**Task to complete**
Each entry below is to be returned exactly, with any pictures left out.

[Collected data entries]
--- START ---

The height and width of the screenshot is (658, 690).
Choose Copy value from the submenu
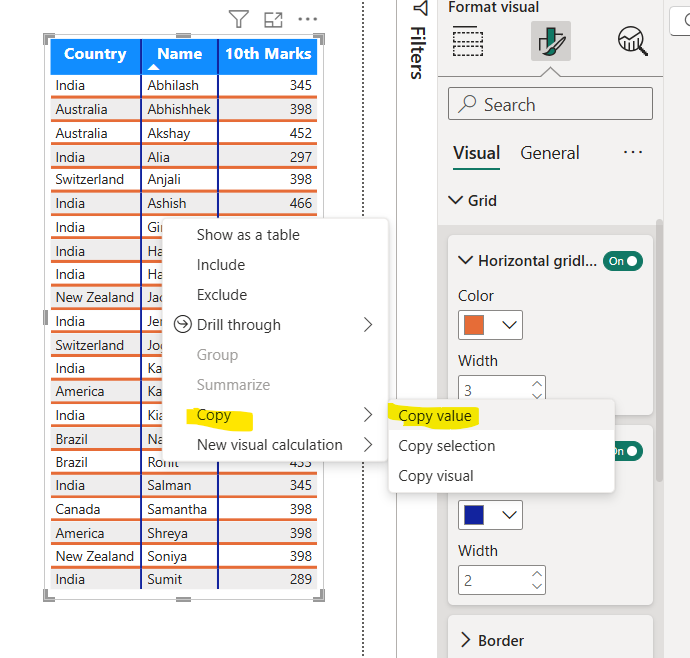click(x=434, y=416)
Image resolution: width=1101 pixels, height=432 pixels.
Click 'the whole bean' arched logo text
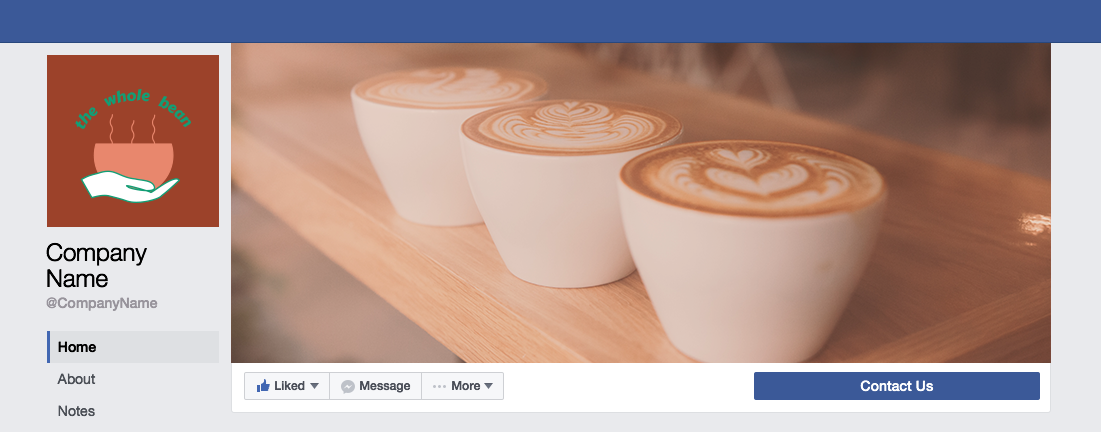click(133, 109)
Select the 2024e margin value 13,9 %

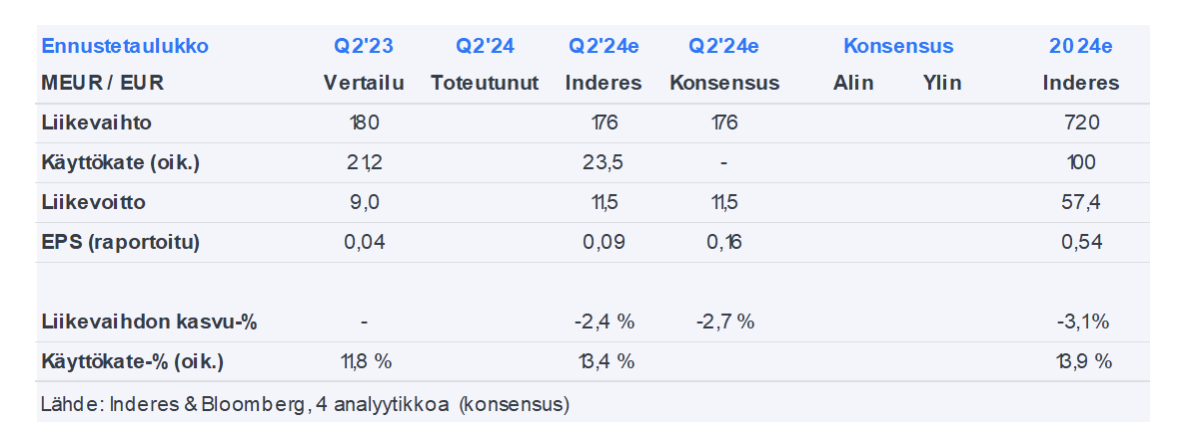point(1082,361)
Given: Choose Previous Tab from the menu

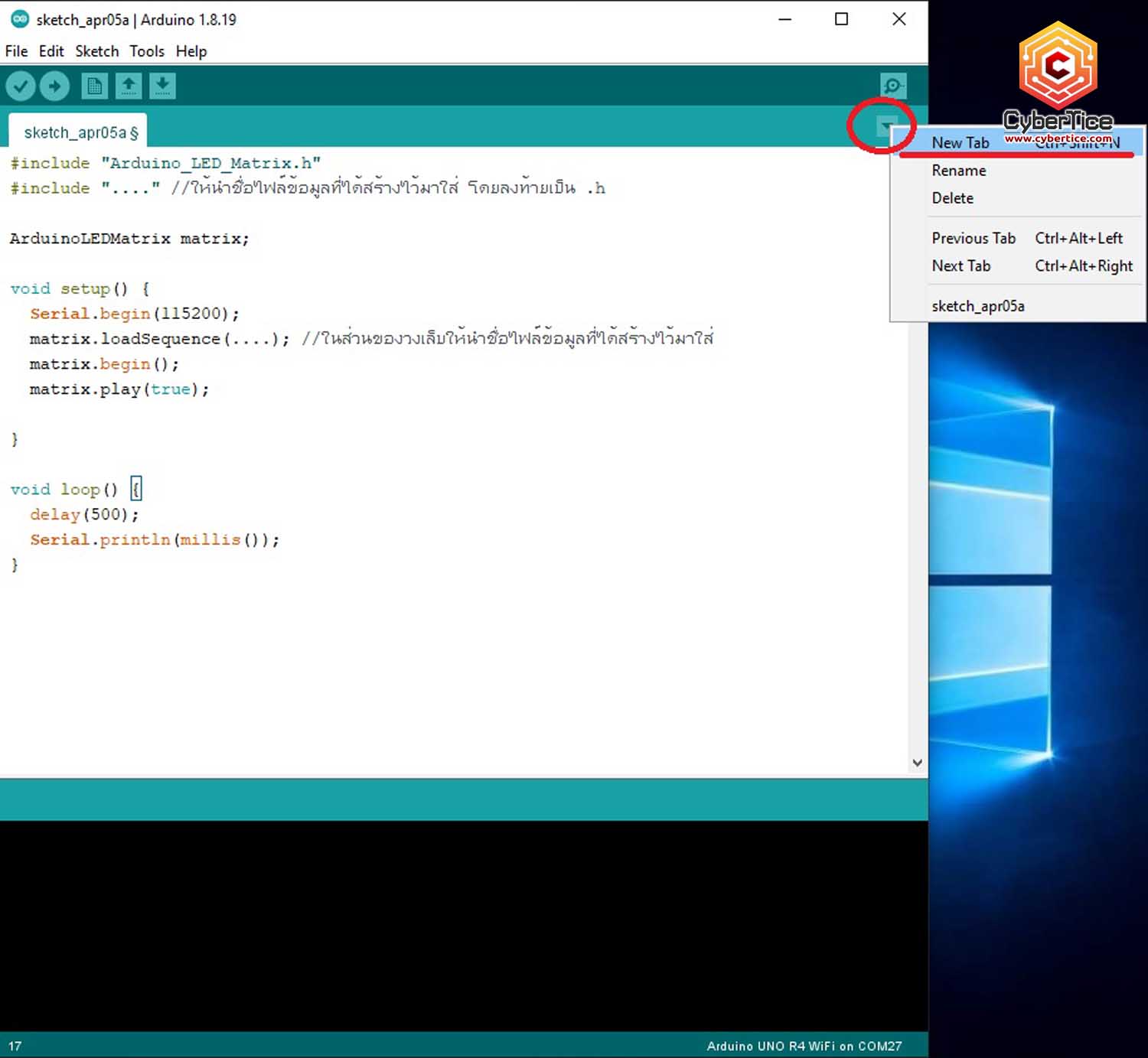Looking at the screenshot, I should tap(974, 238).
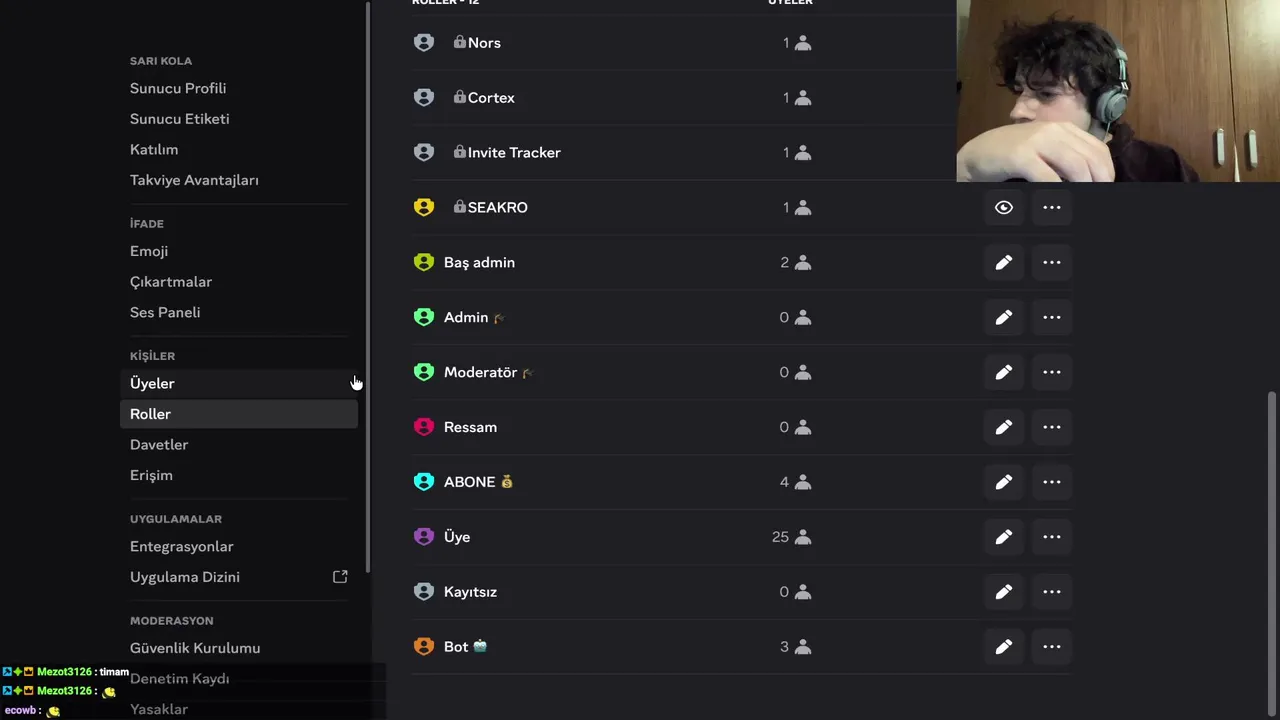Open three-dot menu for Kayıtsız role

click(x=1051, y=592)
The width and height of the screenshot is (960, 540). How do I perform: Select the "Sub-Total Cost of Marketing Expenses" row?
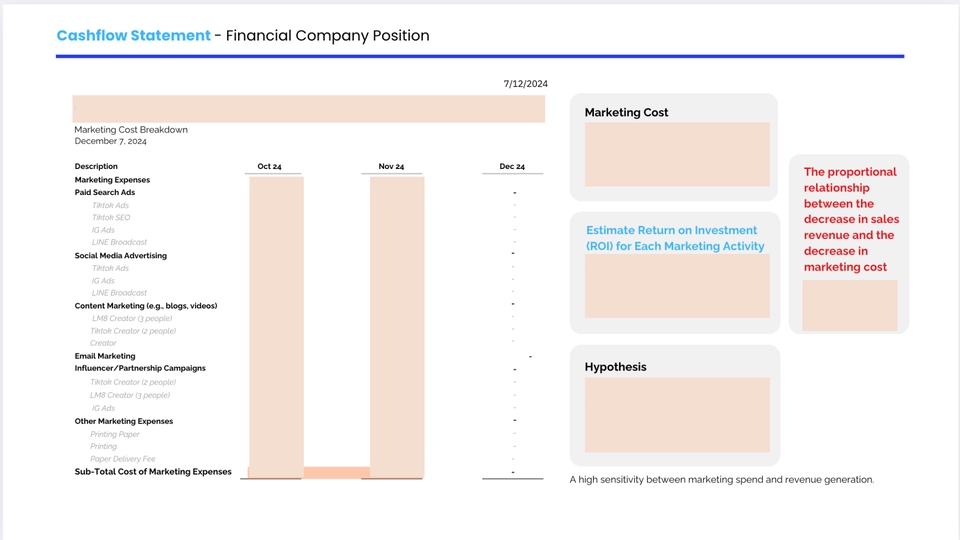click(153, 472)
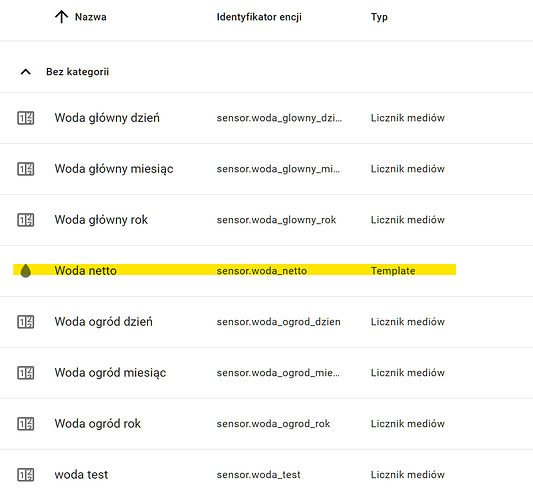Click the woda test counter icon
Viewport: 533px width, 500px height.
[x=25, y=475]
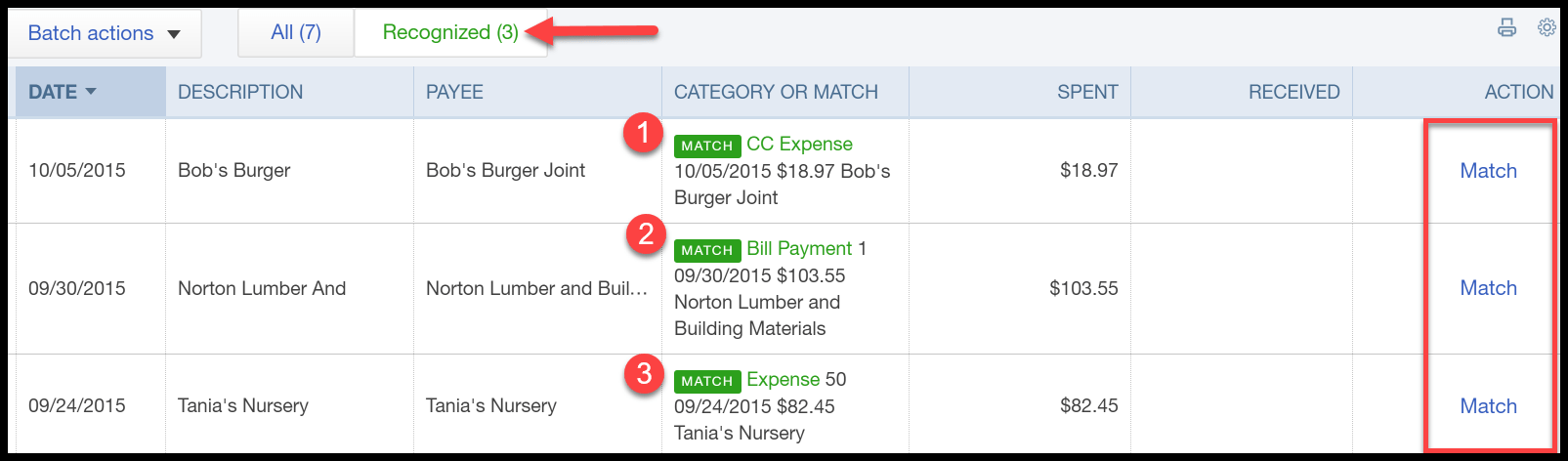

--- END ---

**Answer below**
The height and width of the screenshot is (658, 690).
Choose Copy value from the submenu
click(x=434, y=416)
Image resolution: width=1101 pixels, height=432 pixels.
Click 'the whole bean' arched logo text
click(133, 109)
Select the 2024e margin value 13,9 %

point(1082,361)
Given: Choose Previous Tab from the menu

Looking at the screenshot, I should tap(974, 238).
Open three-dot menu for Kayıtsız role

click(x=1051, y=592)
The width and height of the screenshot is (960, 540). How do I perform: Select the "Sub-Total Cost of Marketing Expenses" row?
click(153, 472)
Click the woda test counter icon
Viewport: 533px width, 500px height.
[x=25, y=475]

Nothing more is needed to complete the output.